**Task instructions:**
In the entries below, find the line with "Ставки (1211, 1329)" and print exactly every line from there up to and including the line with "Confezionamento automatico industriale: le", with no other lines.

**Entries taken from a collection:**

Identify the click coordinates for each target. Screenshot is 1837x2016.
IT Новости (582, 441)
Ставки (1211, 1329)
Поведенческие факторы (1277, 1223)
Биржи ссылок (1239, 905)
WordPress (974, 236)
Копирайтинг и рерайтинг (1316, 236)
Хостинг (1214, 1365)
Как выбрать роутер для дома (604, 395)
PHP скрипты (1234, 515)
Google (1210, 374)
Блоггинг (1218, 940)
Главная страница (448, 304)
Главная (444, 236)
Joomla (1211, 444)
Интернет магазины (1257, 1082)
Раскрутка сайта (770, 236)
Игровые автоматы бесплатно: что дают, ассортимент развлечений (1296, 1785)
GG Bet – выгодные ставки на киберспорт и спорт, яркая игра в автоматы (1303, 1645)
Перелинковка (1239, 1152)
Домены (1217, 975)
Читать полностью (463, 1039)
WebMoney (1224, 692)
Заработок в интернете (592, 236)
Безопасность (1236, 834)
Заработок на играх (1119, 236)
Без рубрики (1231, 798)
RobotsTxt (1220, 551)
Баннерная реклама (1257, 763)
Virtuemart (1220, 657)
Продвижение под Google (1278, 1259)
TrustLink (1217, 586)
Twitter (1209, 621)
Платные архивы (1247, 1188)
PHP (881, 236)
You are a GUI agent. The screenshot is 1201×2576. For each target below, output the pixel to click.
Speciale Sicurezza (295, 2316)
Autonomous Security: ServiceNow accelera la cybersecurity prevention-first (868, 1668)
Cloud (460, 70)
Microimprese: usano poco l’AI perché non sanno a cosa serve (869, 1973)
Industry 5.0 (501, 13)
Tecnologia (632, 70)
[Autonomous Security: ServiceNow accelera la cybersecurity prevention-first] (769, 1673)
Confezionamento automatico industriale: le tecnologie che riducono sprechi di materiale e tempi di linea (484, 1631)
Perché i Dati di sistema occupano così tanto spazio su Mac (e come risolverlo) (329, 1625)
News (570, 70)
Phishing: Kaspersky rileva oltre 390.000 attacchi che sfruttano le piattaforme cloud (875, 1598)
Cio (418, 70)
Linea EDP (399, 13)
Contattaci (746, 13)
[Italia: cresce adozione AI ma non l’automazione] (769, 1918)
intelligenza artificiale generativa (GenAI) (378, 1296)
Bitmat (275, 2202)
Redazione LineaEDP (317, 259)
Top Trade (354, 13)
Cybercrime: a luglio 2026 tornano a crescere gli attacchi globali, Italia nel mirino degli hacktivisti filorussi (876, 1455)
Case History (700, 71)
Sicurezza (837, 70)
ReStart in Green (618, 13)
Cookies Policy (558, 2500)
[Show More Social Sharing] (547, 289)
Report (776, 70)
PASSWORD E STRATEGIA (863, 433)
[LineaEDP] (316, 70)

**Output below:**
Ставки (1211, 1329)
Поведенческие факторы (1277, 1223)
Биржи ссылок (1239, 905)
WordPress (974, 236)
Копирайтинг и рерайтинг (1316, 236)
Хостинг (1214, 1365)
Как выбрать роутер для дома (604, 395)
PHP скрипты (1234, 515)
Google (1210, 374)
Блоггинг (1218, 940)
Главная страница (448, 304)
Главная (444, 236)
Joomla (1211, 444)
Интернет магазины (1257, 1082)
Раскрутка сайта (770, 236)
Игровые автоматы бесплатно: что дают, ассортимент развлечений (1296, 1785)
GG Bet – выгодные ставки на киберспорт и спорт, яркая игра в автоматы (1303, 1645)
Перелинковка (1239, 1152)
Домены (1217, 975)
Читать полностью (463, 1039)
WebMoney (1224, 692)
Заработок в интернете (592, 236)
Безопасность (1236, 834)
Заработок на играх (1119, 236)
Без рубрики (1231, 798)
RobotsTxt (1220, 551)
Баннерная реклама (1257, 763)
Virtuemart (1220, 657)
Продвижение под Google (1278, 1259)
TrustLink (1217, 586)
Twitter (1209, 621)
Платные архивы (1247, 1188)
PHP (881, 236)
You are a GUI agent. The screenshot is 1201×2576. For each target below, output the pixel to click.
Speciale Sicurezza (295, 2316)
Autonomous Security: ServiceNow accelera la cybersecurity prevention-first (868, 1668)
Cloud (460, 70)
Microimprese: usano poco l’AI perché non sanno a cosa serve (869, 1973)
Industry 5.0 (501, 13)
Tecnologia (632, 70)
[Autonomous Security: ServiceNow accelera la cybersecurity prevention-first] (769, 1673)
Confezionamento automatico industriale: le tecnologie che riducono sprechi di materiale e tempi di linea (484, 1631)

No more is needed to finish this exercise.